That voice! That anonymous voice! It belonged to Mr. Harris! The very educator who was out there risking his life to save mine!

Now why would he want to do that?
My inner voice chided.
Why would any of them want to do that? They all hate you, George, with the possible exception of Mr. Zimmerman, but he doesn't count. This is their chance to get rid of you forever, and a chance like this doesn't come along twice!

“Shut up!” I told the Voice. “I'm not listening anymore!” I covered my ears, which didn't help, of course, since the noise was inside my head.

They left you here! You're all alone!

“No, I'm not!” I wailed. “They
have
to be looking for
me, if only for reasons of liability! They would never leave me behind!”

Then where are the Bruise Brothers? Why aren't They here yet?

The Voice had a point there. My mind started racing. The Bruise Brothers should have been here by now, that is, if They'd actually chased me down the beach at all. I tried to remember when I'd last turned to look at Them.
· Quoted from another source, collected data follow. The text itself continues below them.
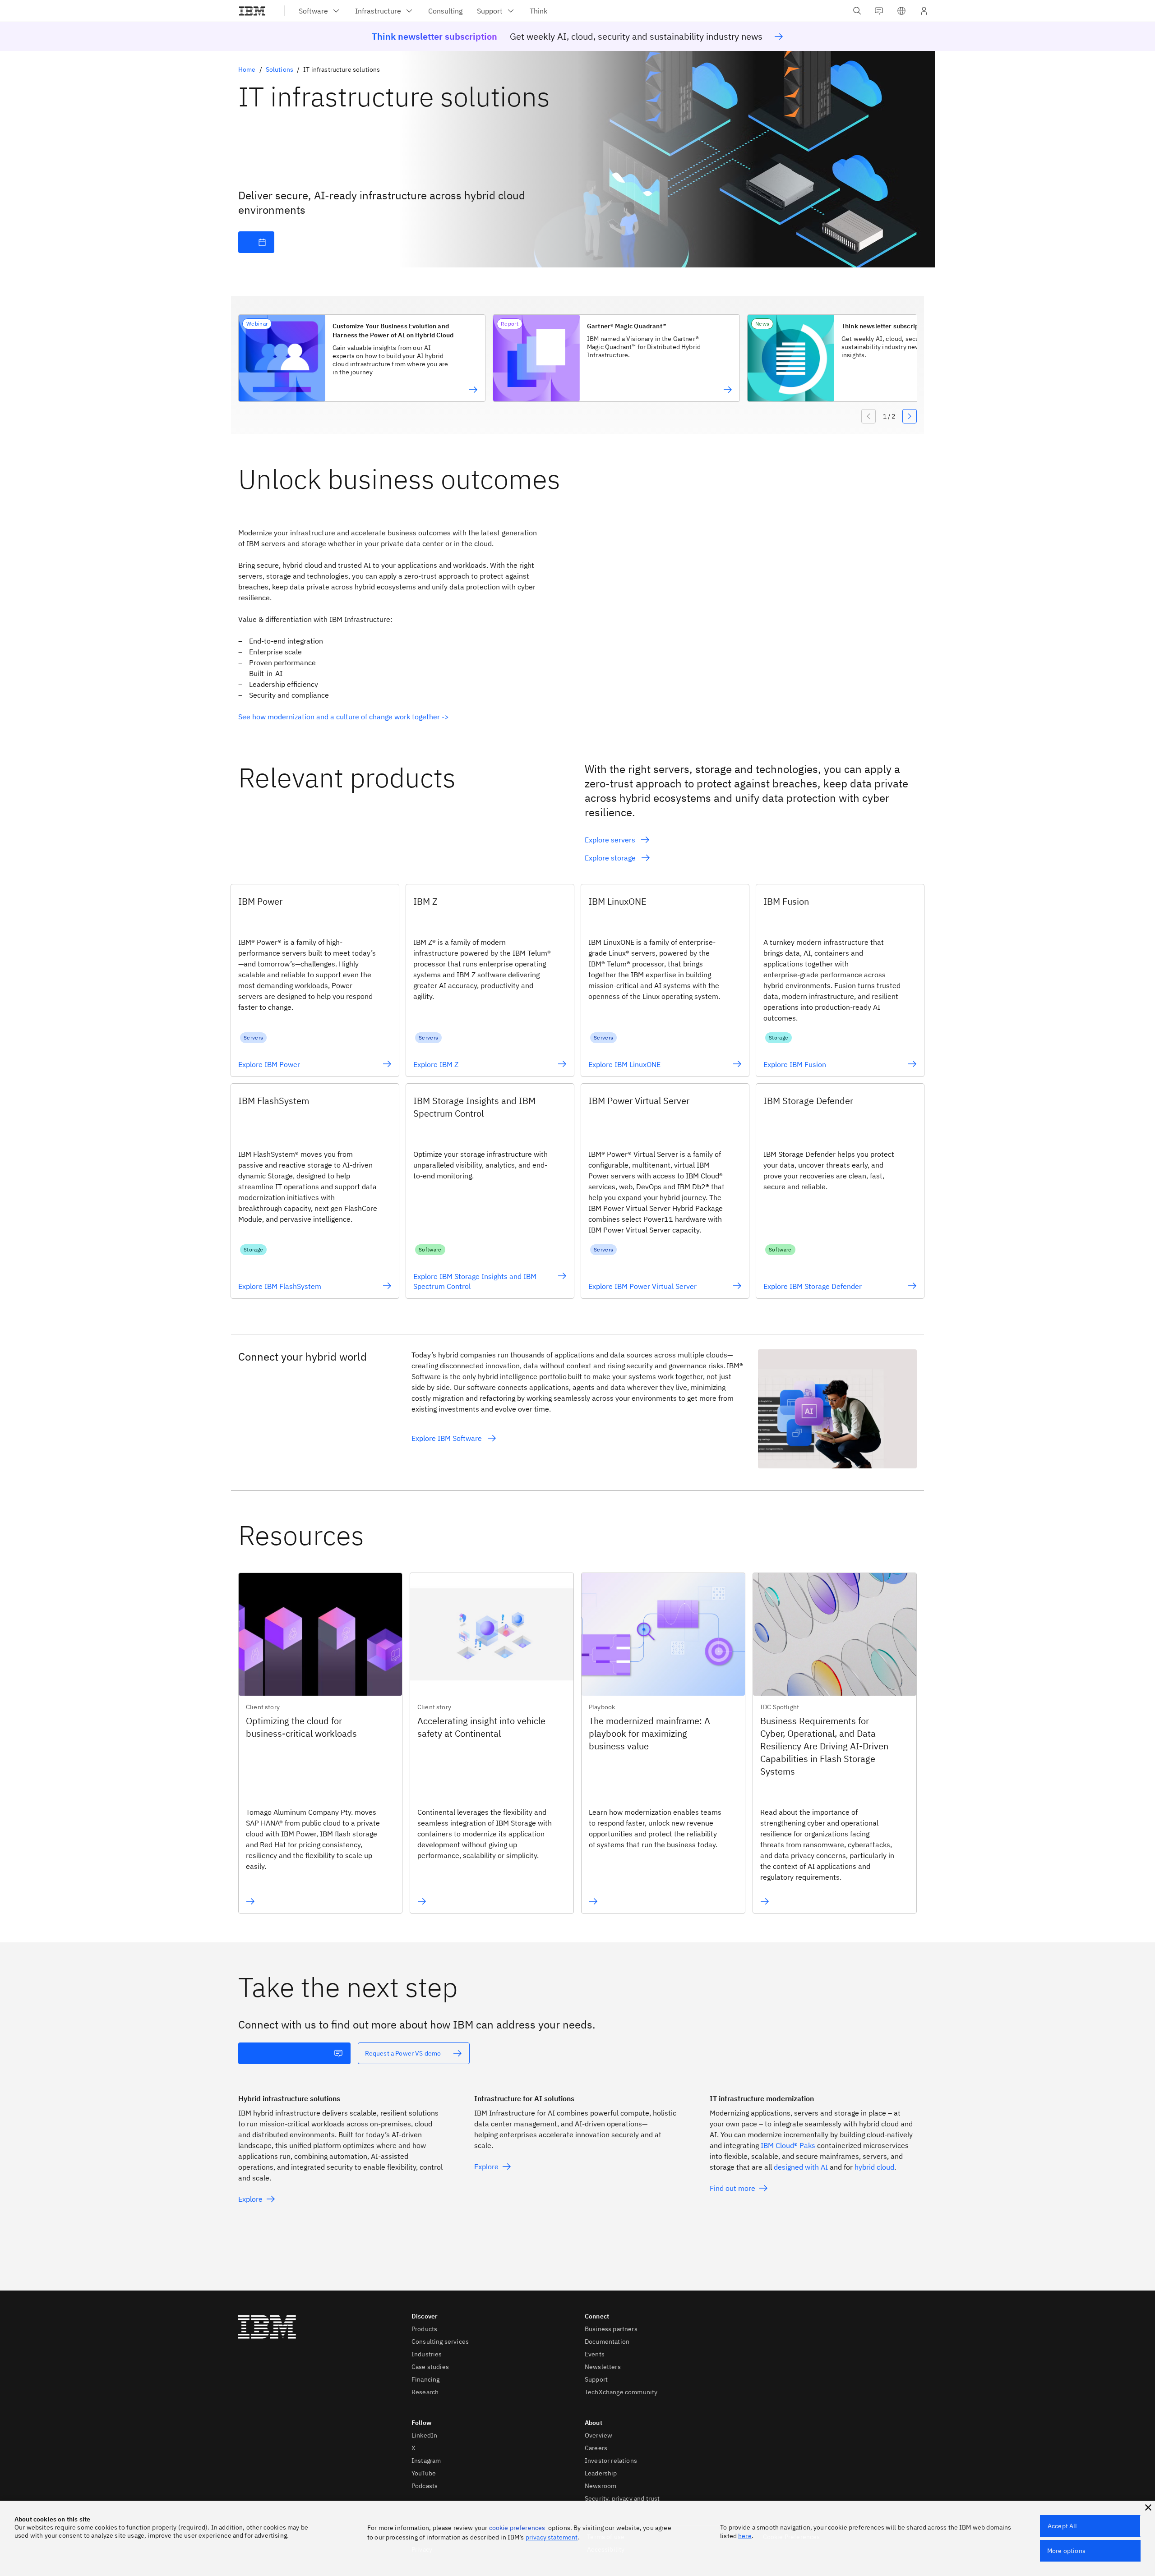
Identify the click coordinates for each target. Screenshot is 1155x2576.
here (745, 2536)
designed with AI (801, 2166)
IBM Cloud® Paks (788, 2145)
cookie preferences (517, 2528)
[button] (901, 11)
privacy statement (552, 2537)
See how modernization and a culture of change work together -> (343, 716)
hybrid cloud (874, 2166)
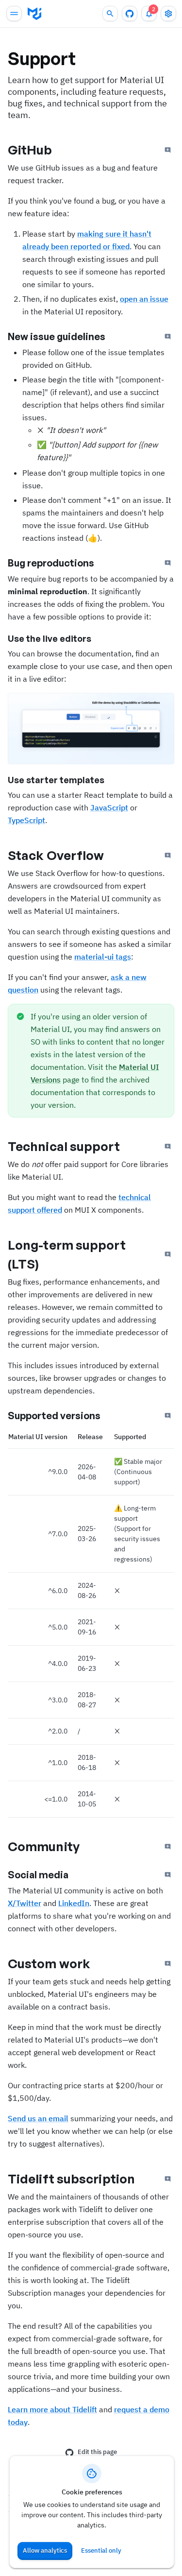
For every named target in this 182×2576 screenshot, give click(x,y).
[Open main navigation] (14, 13)
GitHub (30, 149)
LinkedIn (73, 1903)
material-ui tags (102, 957)
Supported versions (54, 1415)
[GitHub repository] (129, 13)
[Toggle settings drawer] (168, 13)
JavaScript (109, 807)
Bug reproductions (51, 563)
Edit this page (97, 2452)
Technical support (64, 1146)
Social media (38, 1875)
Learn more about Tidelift (52, 2409)
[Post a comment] (168, 150)
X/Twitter (24, 1903)
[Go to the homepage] (34, 13)
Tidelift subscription (71, 2178)
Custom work (49, 1963)
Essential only (101, 2550)
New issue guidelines (56, 336)
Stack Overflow (56, 855)
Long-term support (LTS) (67, 1254)
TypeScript (26, 820)
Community (44, 1846)
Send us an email (38, 2118)
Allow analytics (45, 2550)
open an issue (144, 299)
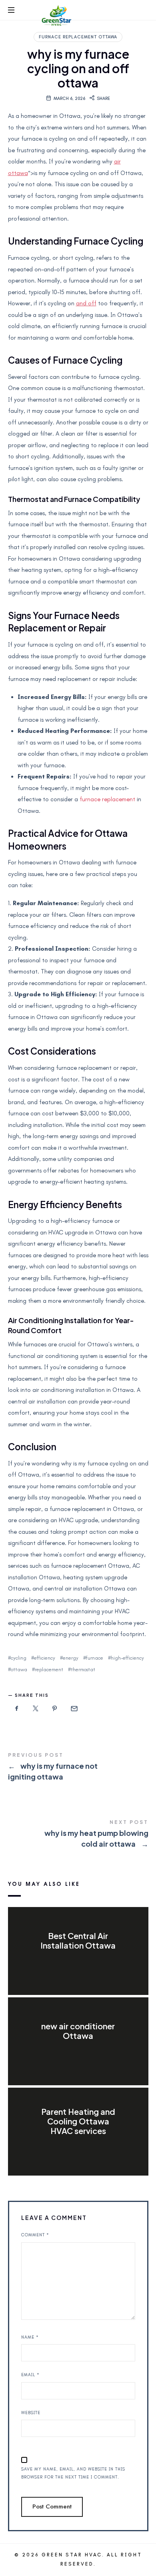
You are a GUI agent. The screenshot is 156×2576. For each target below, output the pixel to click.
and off (86, 303)
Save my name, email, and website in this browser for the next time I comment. (73, 2473)
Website (30, 2412)
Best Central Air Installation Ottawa (78, 1940)
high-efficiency (127, 1657)
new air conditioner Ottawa (78, 2030)
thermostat (83, 1669)
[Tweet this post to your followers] (35, 1709)
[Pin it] (55, 1709)
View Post (78, 1961)
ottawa (19, 1669)
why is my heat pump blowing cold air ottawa (78, 1834)
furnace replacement (107, 799)
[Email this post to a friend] (73, 1709)
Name (30, 2337)
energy (70, 1657)
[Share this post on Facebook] (17, 1709)
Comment (35, 2235)
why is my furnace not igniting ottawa (78, 1767)
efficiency (44, 1657)
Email (30, 2374)
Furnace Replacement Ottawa (78, 37)
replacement (49, 1669)
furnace (94, 1657)
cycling (18, 1657)
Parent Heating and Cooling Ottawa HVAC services (78, 2120)
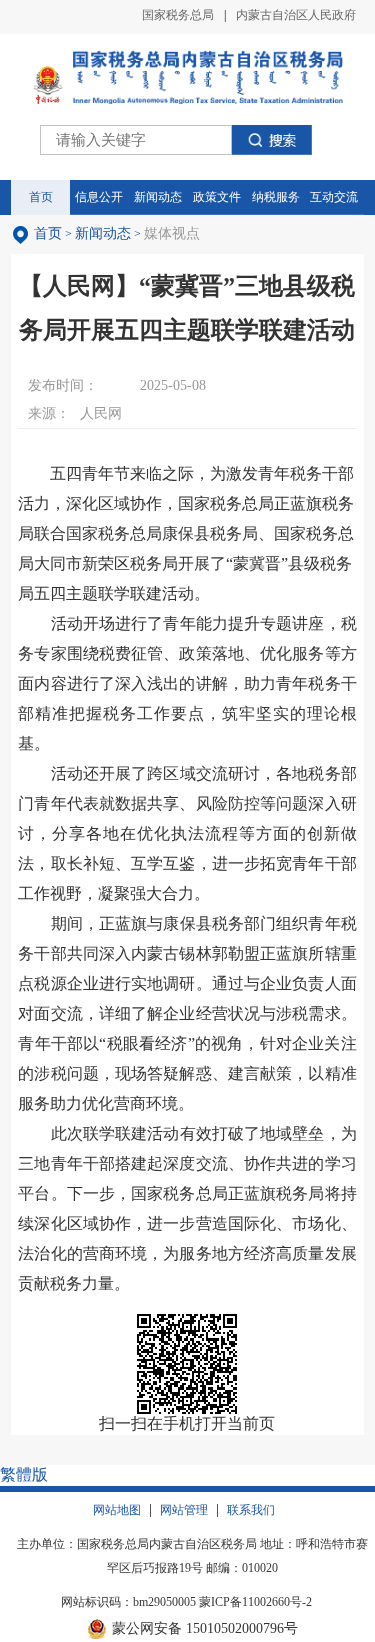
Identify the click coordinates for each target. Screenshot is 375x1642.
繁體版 (24, 1474)
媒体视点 (172, 233)
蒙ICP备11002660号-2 (255, 1602)
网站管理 (184, 1510)
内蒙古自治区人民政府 (296, 15)
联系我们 (251, 1510)
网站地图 (117, 1510)
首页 (48, 233)
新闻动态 (103, 233)
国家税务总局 (178, 15)
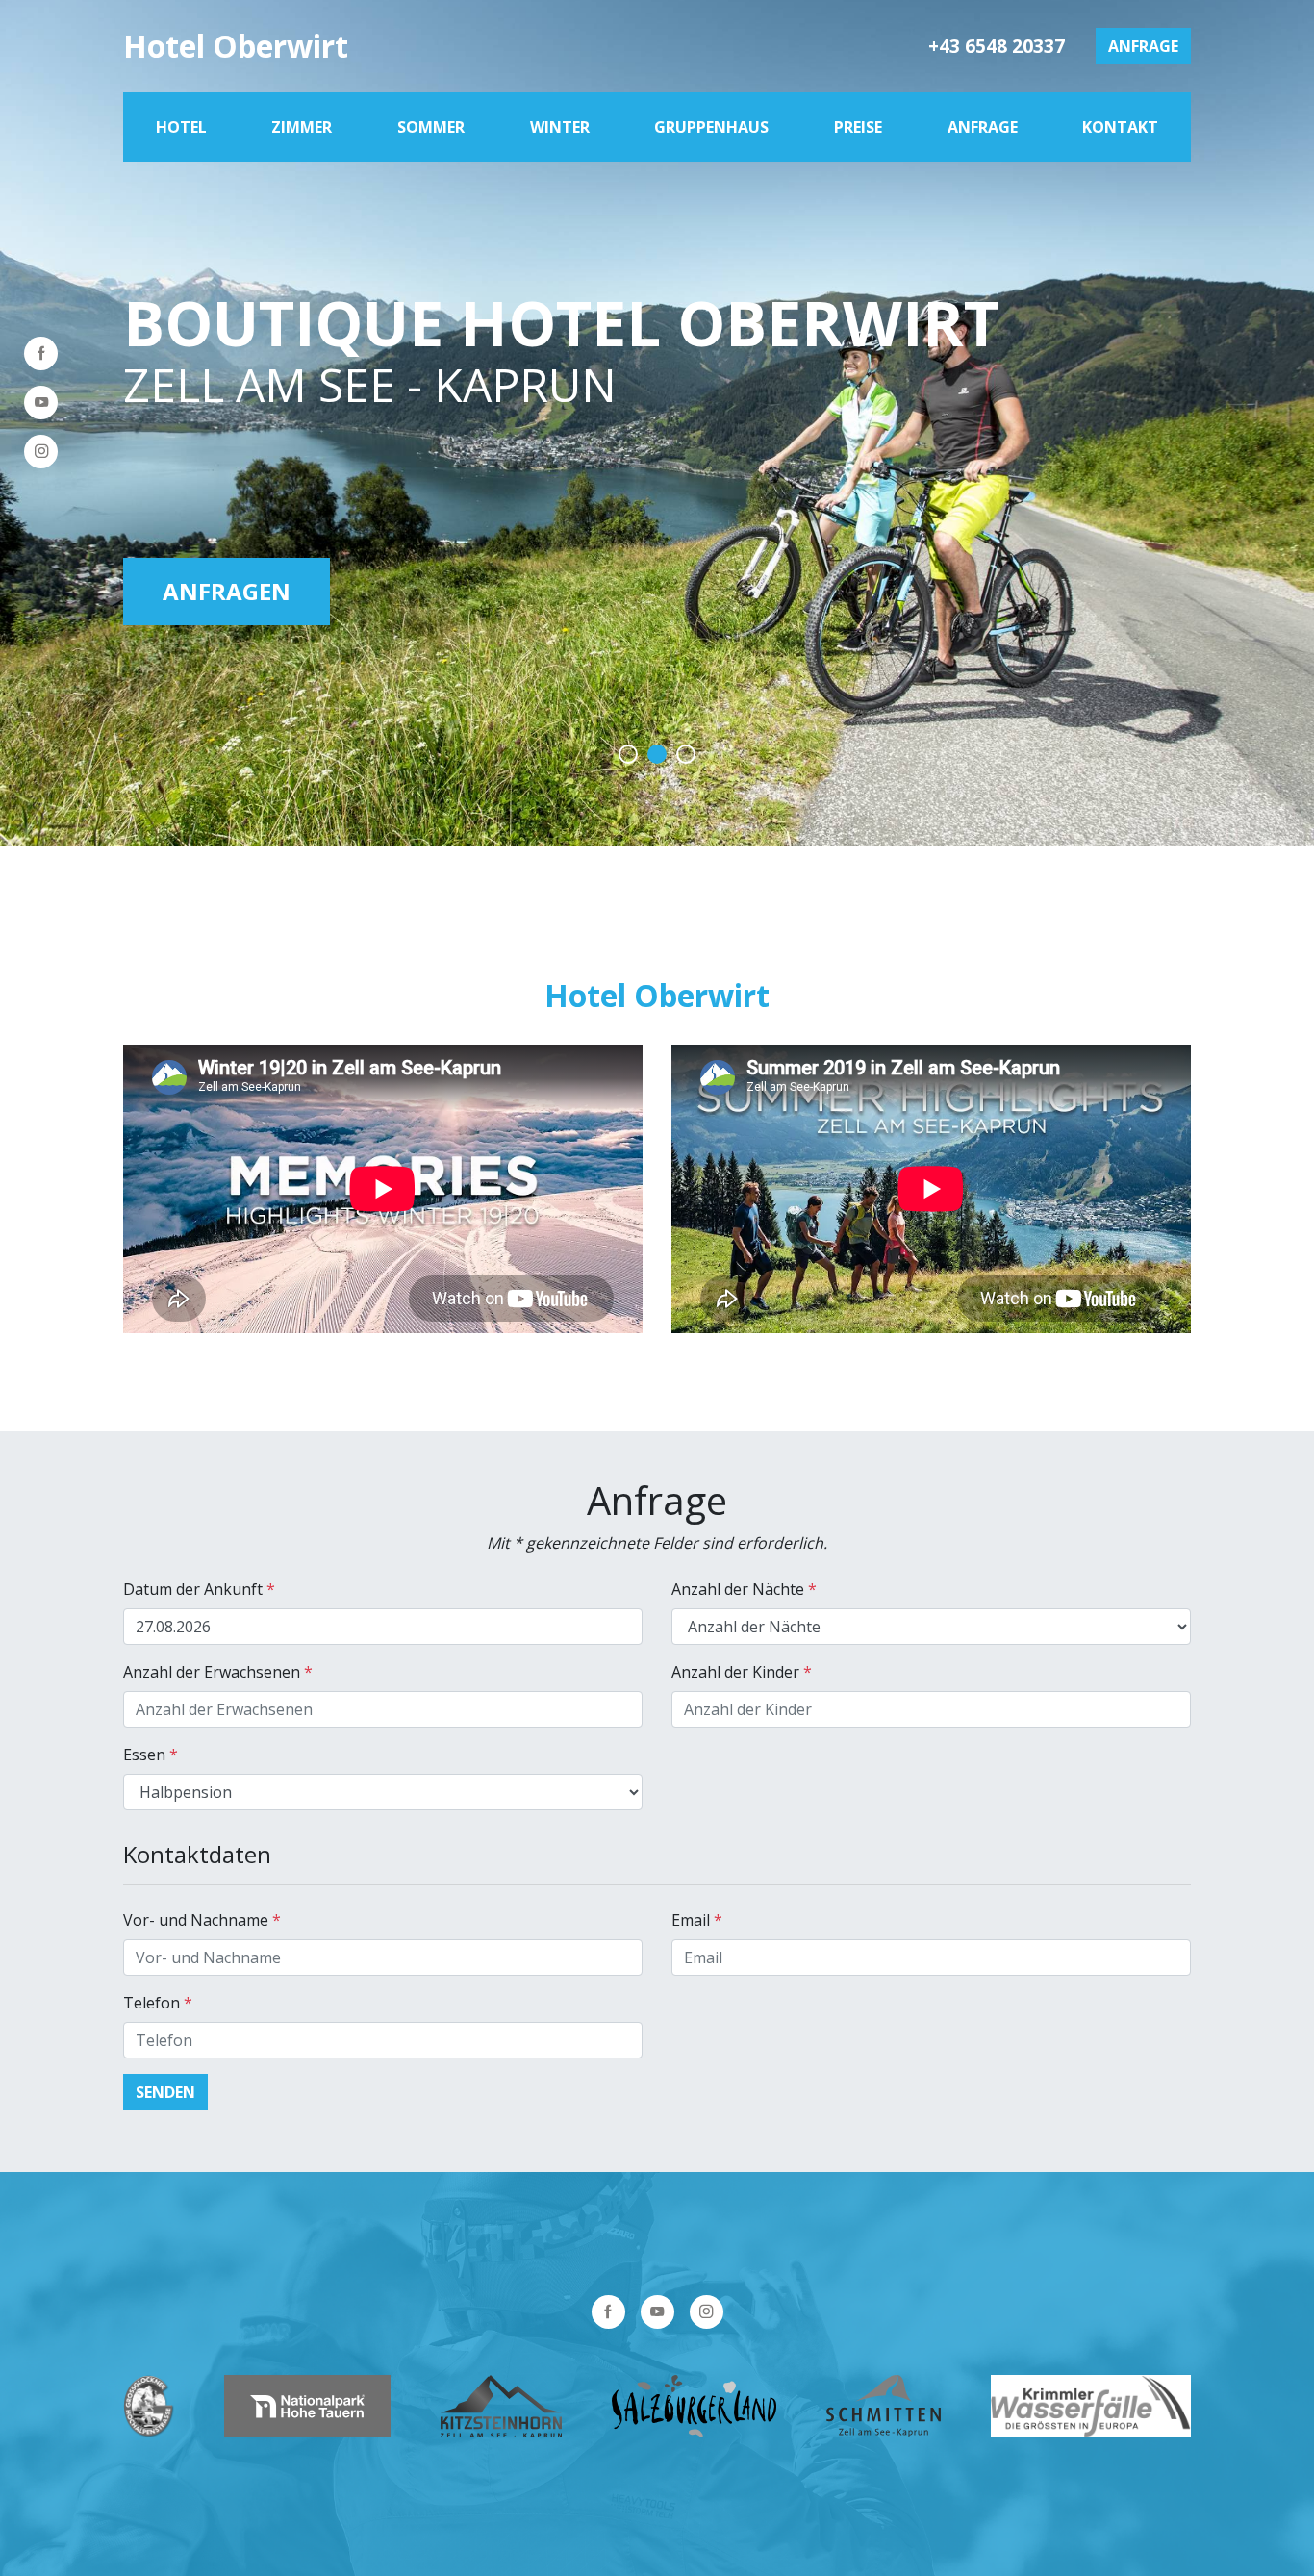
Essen (150, 1754)
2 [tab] (657, 754)
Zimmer (301, 127)
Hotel (181, 127)
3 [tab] (685, 754)
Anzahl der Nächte (744, 1589)
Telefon (157, 2002)
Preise (858, 127)
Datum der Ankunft (199, 1589)
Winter (560, 127)
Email (696, 1920)
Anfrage (1143, 46)
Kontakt (1120, 127)
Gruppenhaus (711, 127)
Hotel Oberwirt (235, 45)
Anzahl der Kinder (741, 1671)
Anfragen (227, 591)
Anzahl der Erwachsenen (218, 1671)
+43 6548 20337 (996, 46)
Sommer (431, 127)
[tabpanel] (657, 423)
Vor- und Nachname (202, 1920)
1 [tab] (628, 754)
It had been on top of the dune right before I'd gone over the edge.

They turned around, George!
The Voice giggled, menacingly.
They ran back through the woods and hopped on a bus!

“That's not true!”

They're on Their way home now, and you're out here all by yourself!

“That can't be true!”

And you're going to die out here!

I sat up straight, staring in horror. Then I sagged back down, my rebuttal lost on my lips. It
was
true. The Voice was right.

Hot tears stabbed the corners of my eyes. “I'm all alone!” I sobbed. “And I'm going to die out here!”

I pressed my face to the wall and let misery wash the sand from my cheeks. I cried and I cried, harder than I'd cried in years.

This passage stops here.